Pubblica Istruzione, al via le ispezioni nelle scuole paritarie della Sicilia

Al via le ispezioni nelle scuole paritarie. La Regione ha concluso un accordo con l’Ufficio Scolastico regionale della Sicilia che consentirà di verificare i requisiti degli Istituti all’atto della richiesta della parità e, allo stesso tempo, controlleranno che le scuole mantengano gli standard adeguati.

Il piano regionale delle verifiche sarà predisposto entro il 30 settembre di ogni anno dal Servizio Ispettivo della Direzione Generale dell’Ufficio Scolastico regionale della Sicilia: quello relativo all’anno scolastico 2005-2006 sarà predisposto entro il 28 febbraio del prossimo anno.

"E’ un obbligo previsto dalla legge sul Buono Scuola – ha detto l’assessore regionale alla Pubblica Istruzione, Alessandro Pagano – che finalmente abbiamo avviato per garantire il rispetto delle regole e per tutelare le scuole che lavorano seriamente rispetto a quelle che invece non assicurano la qualità del servizio. L’attività del nuovo Servizio Ispettivo, grazie all’accordo con l’Ufficio Scolastico regionale, sarà potenziata utilizzando anche i dirigenti scolastici in pensione che potranno così contribuire ad una più attenta e rigorosa selezione.

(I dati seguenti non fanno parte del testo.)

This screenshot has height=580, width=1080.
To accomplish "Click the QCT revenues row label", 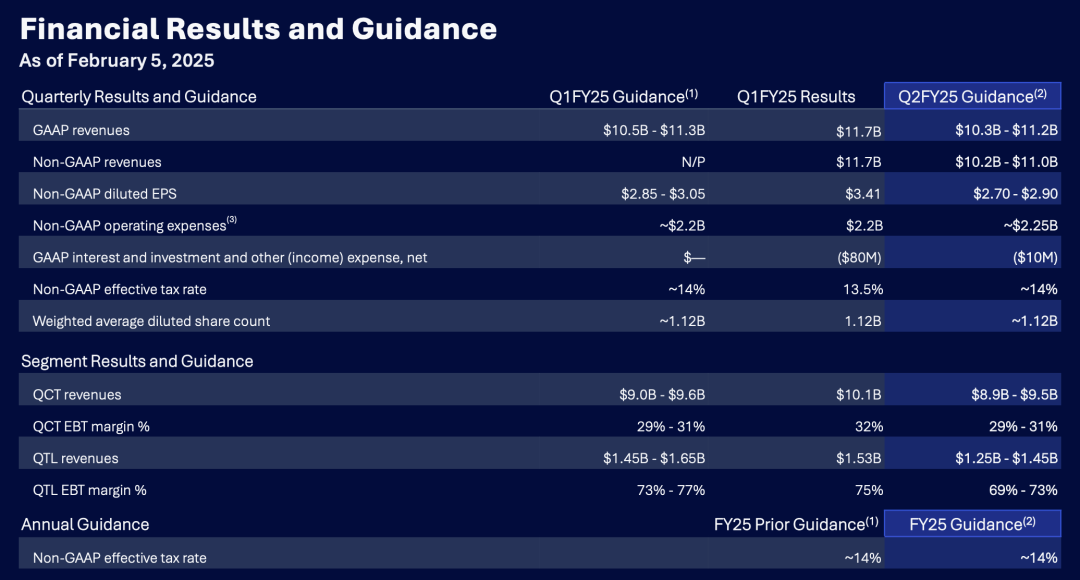I will click(77, 395).
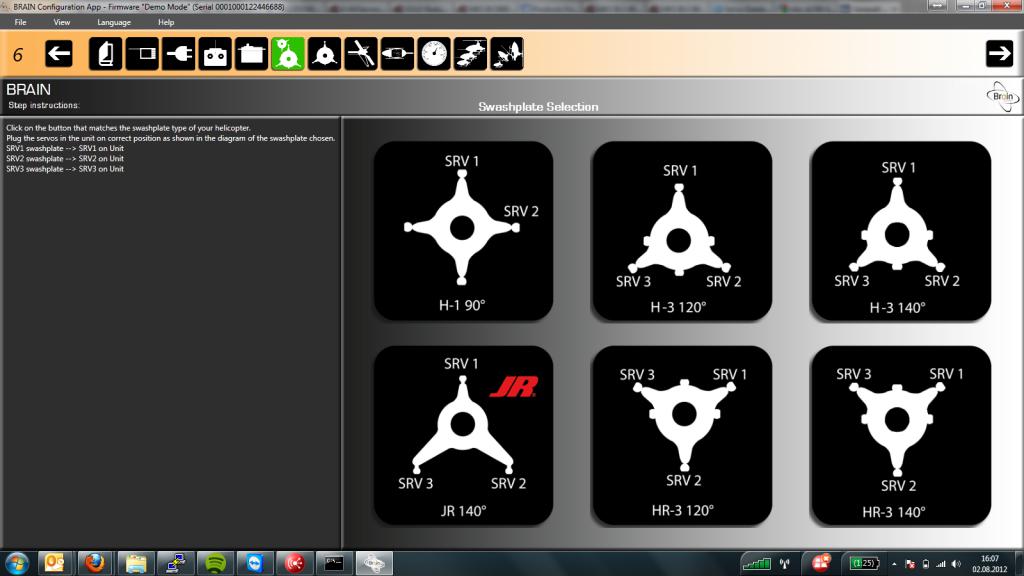Choose the HR-3 140° swashplate diagram
The height and width of the screenshot is (576, 1024).
tap(900, 435)
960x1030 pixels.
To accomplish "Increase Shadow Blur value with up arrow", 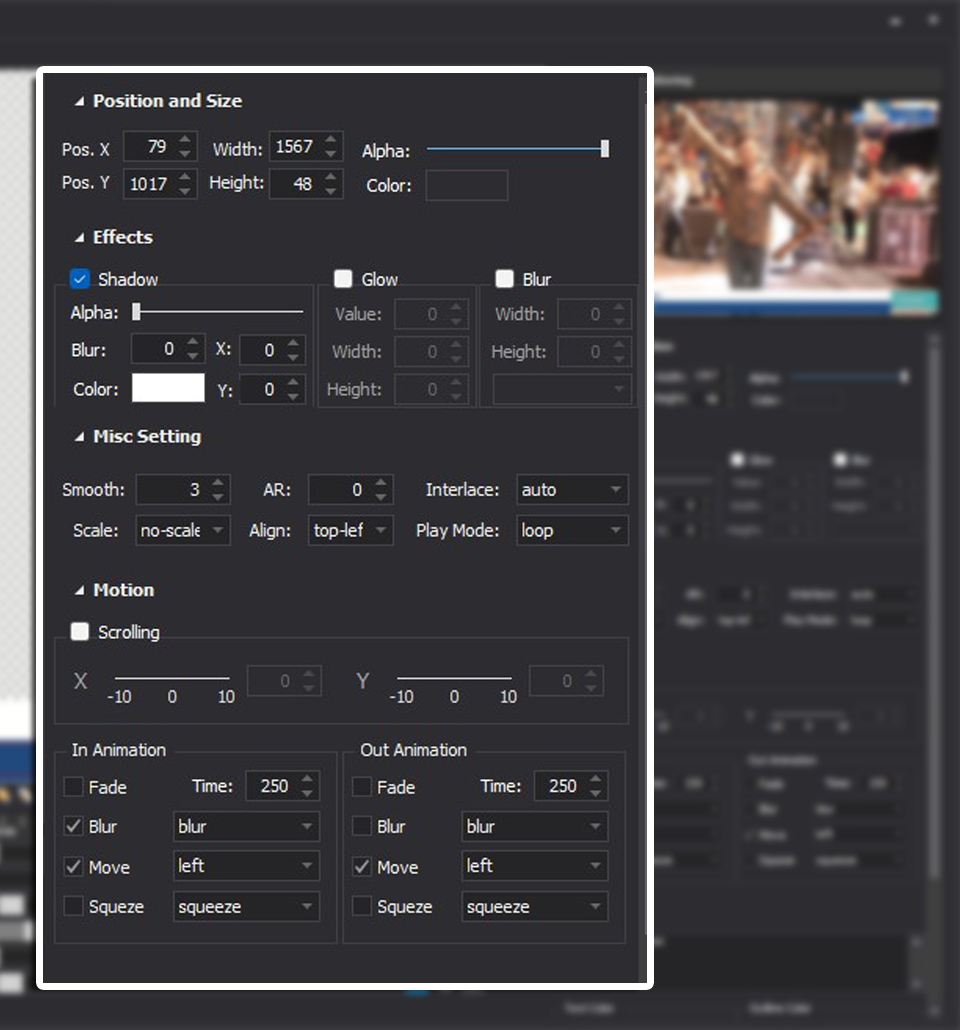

Queste preziose professionalità, che altrimenti sarebbero andate perdute, verranno così recuperate per essere nuovamente immesse nel circuito lavorativo. In questa maniera renderemo la vita più difficile a tutti coloro che, all’interno del sistema scolastico, credono soltanto di fare operazioni economiche senza rispettare l’essenza stessa della missione culturale che prevede invece di offrire agli alunni siciliani, anche sul fronte dell’organizzazione privata, servizi di formazione e di istruzione di livello adeguato".

"E’ stato compiuto un ulteriore passo – spiegano il Dirigente Generale del Dipartimento regionale della Pubblica Istruzione, Patrizia Monterosso, e il Direttore Generale dell’Ufficio Scolastico regionale, Guido Di Stefano – per assicurare che le scuole pubbliche siciliane, statali e private, offrano un percorso formativo elevato e il più possibile omogeneo pur nel rispetto delle singole autonomie".